Saturday, December 27, 2008

Natal 2008 di Kota Kumamoto, Jepang Selatan

Natal 2008 di Kota Kumamoto, Jepang Selatan
Oleh Alexander Denny Wahyudi, s.x.

Berikut ini sedikit laporan dan sharing pengalaman saya sebagai misionaris yang baru saja tinggal di Jepang selama hampir lima bulan ini. Saya menceritakan apa yang terjadi dalam suasana natal di ketiga paroki di Kumamoto yang sempat saya ikuti dalam perayaan natal tahun ini. Ketiga paroki itu adalah Shimasaki di mana saya tinggal, lalu Gereja Tettori di pusat Kota Kumamoto dan Gereja Musashigaoka yang terletak di pinggiran kota.

Suasana Natal di tahun 2008 di beberapa paroki di sekitar Kumamoto, Pulau Kyushu, Jepang Selatan sungguh memberikan kesan tersendiri bagi saya pribadi yang baru memulai hidup di tanah misi sebagai seorang misionaris. Tidak seperti di negeri kita Indonesia tercinta terutama di kota-kota besar seperti Jakarta di mana perayaan Natal selalu dihadiri banyak umat Katolik sampai di luar gedung gereja, di Jepang setidaknya dalam pengalaman pertama Natal di kota kecil seperti Kumamoto ini tidak banyak umat yang berlimpah memenuhi gereja. Memang jumlah umat yang datang saat misa Natal di gereja Shimasaki, Kumamoto tempat saya tinggal sekarang ini lebih banyak dibandingkan misa Minggu biasa. Bahkan mereka yang datang ke misa malam natal tunggal pukul 19.00 ini banyak yang bukan Katolik. Misa tunggal hari Minggu biasa tiap jam 9 pagi biasanya dihadiri sekitar 80 umat dan mayoritas ibu-ibu senior alias lansia namun sekali setahun gedung gereja yang berbentuk mirip UFO dari luar ini (berbentuk bundar) saat natal dipenuhi oleh banyak pendatang baru. Bahkan tim kor yang menyumbangkan lagu dengan gaya professional mereka yang terdiri dari bapak-bapak senior itu semuanya bukan Katolik namun mereka dengan semangat menyanyikan lagu-lagu Katolik baik dalam bahasa Latin maupun bahasa Jepang dengan merdunya. Mereka berjumlah sekitar 20 orang.

================

Perbarui sebagian teks tentang Natal di Kumamoto dengan menulisnya kembali. Mulailah dari kata-kata yang memuat "Berikut ini sedikit", berhentilah setelah "di pinggiran kota.", dan ganti "pinggiran kota" dengan "tepi kota".

■ **DATA TERCATAT**:
================

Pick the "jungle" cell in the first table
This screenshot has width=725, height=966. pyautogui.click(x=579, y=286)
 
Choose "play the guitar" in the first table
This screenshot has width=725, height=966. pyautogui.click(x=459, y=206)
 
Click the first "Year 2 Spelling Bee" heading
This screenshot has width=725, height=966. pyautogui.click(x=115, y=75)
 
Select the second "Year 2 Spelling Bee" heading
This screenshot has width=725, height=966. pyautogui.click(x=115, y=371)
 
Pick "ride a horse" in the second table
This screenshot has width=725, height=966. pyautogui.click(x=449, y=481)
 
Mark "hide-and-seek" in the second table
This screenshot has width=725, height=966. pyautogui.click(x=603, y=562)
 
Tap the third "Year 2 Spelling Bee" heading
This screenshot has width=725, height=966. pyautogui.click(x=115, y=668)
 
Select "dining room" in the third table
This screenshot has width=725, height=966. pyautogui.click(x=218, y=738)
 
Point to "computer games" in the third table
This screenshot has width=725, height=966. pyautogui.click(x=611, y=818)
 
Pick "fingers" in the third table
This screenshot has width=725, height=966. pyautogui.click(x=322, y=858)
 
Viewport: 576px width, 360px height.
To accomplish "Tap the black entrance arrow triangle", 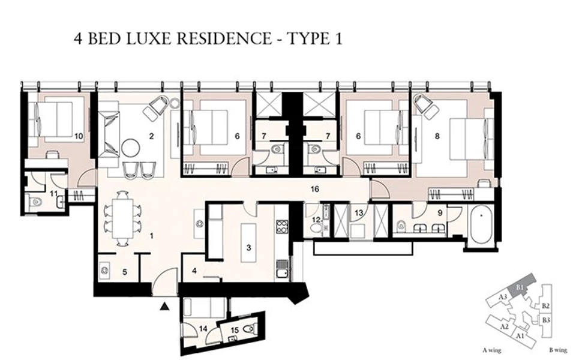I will point(165,306).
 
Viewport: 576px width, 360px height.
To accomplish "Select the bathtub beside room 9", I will point(481,225).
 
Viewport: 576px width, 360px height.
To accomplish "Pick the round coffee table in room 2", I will point(131,146).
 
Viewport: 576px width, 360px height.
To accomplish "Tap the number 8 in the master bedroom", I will point(437,136).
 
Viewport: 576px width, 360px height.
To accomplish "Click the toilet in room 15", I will point(251,329).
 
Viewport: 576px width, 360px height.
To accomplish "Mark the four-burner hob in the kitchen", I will point(281,227).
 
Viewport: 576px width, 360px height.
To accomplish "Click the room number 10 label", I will point(78,136).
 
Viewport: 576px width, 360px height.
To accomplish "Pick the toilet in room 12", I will point(316,227).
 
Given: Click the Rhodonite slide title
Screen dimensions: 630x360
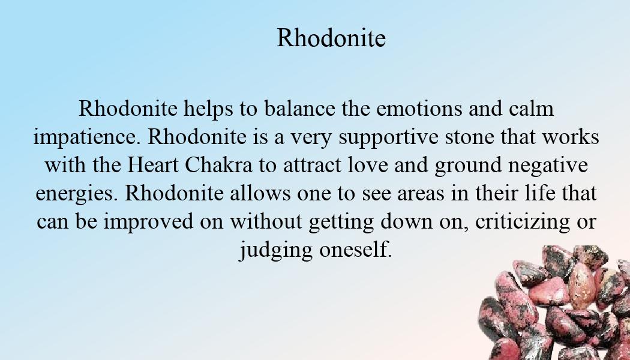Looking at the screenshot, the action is tap(331, 38).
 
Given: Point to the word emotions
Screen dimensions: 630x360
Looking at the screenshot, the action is tap(419, 109).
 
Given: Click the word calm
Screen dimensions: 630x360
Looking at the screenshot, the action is tap(531, 109).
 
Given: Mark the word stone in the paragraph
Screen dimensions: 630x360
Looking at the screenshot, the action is tap(469, 137).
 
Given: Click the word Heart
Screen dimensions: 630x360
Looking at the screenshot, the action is tap(152, 165).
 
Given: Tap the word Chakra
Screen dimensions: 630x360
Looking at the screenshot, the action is tap(218, 165).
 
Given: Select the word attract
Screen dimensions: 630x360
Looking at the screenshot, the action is tap(312, 166).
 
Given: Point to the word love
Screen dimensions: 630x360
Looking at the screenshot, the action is tap(368, 165).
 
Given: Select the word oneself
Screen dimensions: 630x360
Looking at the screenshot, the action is tap(356, 249).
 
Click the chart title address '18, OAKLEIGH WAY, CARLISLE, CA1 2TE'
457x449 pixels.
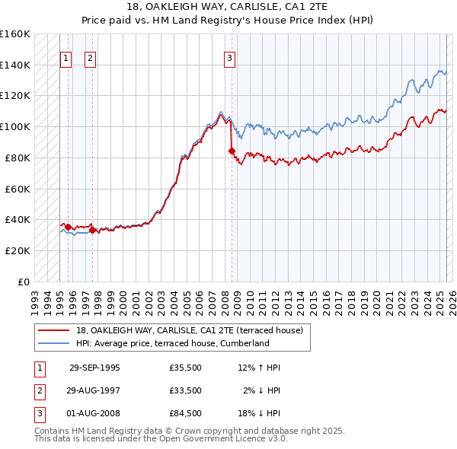click(228, 8)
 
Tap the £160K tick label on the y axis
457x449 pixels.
click(15, 34)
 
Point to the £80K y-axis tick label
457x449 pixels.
click(18, 158)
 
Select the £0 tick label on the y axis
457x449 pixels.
click(24, 282)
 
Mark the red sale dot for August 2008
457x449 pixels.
click(232, 151)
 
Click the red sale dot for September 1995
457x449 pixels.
click(68, 226)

================

■ **HASIL LATIHAN**:
Berikut ini sedikit laporan dan sharing pengalaman saya sebagai misionaris yang baru saja tinggal di Jepang selama hampir lima bulan ini. Saya menceritakan apa yang terjadi dalam suasana natal di ketiga paroki di Kumamoto yang sempat saya ikuti dalam perayaan natal tahun ini. Ketiga paroki itu adalah Shimasaki di mana saya tinggal, lalu Gereja Tettori di pusat Kota Kumamoto dan Gereja Musashigaoka yang terletak di tepi kota.